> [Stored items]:
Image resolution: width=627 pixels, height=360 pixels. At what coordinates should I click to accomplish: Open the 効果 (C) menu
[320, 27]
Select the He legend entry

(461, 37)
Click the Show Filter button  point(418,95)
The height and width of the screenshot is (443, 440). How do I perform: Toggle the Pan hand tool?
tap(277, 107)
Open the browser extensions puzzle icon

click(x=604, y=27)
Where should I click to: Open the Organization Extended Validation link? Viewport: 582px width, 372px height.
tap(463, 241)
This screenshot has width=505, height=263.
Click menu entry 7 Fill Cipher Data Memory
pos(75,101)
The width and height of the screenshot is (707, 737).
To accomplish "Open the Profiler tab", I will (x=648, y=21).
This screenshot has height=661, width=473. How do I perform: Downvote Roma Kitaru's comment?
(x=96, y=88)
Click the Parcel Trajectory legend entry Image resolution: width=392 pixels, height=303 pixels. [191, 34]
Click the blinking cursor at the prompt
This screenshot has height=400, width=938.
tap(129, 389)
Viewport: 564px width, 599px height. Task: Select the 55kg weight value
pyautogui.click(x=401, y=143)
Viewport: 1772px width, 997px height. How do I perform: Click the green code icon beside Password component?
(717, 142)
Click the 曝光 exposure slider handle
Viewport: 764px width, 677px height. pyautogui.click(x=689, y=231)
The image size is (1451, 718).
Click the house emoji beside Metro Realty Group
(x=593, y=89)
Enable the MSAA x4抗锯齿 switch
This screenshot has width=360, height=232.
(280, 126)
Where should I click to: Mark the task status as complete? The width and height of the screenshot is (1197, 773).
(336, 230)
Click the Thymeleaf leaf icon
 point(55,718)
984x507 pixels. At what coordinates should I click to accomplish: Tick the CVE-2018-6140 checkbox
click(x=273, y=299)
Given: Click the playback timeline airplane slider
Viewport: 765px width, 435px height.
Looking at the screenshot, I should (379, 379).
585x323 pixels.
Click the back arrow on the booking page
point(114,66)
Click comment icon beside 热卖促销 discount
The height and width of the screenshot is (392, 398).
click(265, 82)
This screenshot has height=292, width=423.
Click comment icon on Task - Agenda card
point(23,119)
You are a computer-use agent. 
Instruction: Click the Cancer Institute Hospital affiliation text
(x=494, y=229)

> [Work to complete]: Return all the data above, unaltered and complete.

> [Reply]:
Image resolution: width=627 pixels, height=360 pixels. At what coordinates should I click to accomplish: Open the 効果 (C) menu
[320, 27]
Select the He legend entry

(461, 37)
Click the Show Filter button  point(418,95)
The height and width of the screenshot is (443, 440). How do I perform: Toggle the Pan hand tool?
tap(277, 107)
Open the browser extensions puzzle icon

click(x=604, y=27)
Where should I click to: Open the Organization Extended Validation link? Viewport: 582px width, 372px height.
tap(463, 241)
This screenshot has width=505, height=263.
Click menu entry 7 Fill Cipher Data Memory
pos(75,101)
The width and height of the screenshot is (707, 737).
To accomplish "Open the Profiler tab", I will (x=648, y=21).
This screenshot has height=661, width=473. How do I perform: Downvote Roma Kitaru's comment?
(x=96, y=88)
Click the Parcel Trajectory legend entry Image resolution: width=392 pixels, height=303 pixels. [191, 34]
Click the blinking cursor at the prompt
This screenshot has height=400, width=938.
tap(129, 389)
Viewport: 564px width, 599px height. Task: Select the 55kg weight value
pyautogui.click(x=401, y=143)
Viewport: 1772px width, 997px height. How do I perform: Click the green code icon beside Password component?
(717, 142)
Click the 曝光 exposure slider handle
Viewport: 764px width, 677px height. pyautogui.click(x=689, y=231)
The image size is (1451, 718).
Click the house emoji beside Metro Realty Group
(x=593, y=89)
Enable the MSAA x4抗锯齿 switch
This screenshot has width=360, height=232.
(280, 126)
Where should I click to: Mark the task status as complete? The width and height of the screenshot is (1197, 773).
(336, 230)
Click the Thymeleaf leaf icon
 point(55,718)
984x507 pixels. At what coordinates should I click to accomplish: Tick the CVE-2018-6140 checkbox
click(x=273, y=299)
Given: Click the playback timeline airplane slider
Viewport: 765px width, 435px height.
Looking at the screenshot, I should (379, 379).
585x323 pixels.
Click the back arrow on the booking page
point(114,66)
Click comment icon beside 热卖促销 discount
The height and width of the screenshot is (392, 398).
click(265, 82)
This screenshot has height=292, width=423.
Click comment icon on Task - Agenda card
point(23,119)
You are a computer-use agent. 
Instruction: Click the Cancer Institute Hospital affiliation text
(x=494, y=229)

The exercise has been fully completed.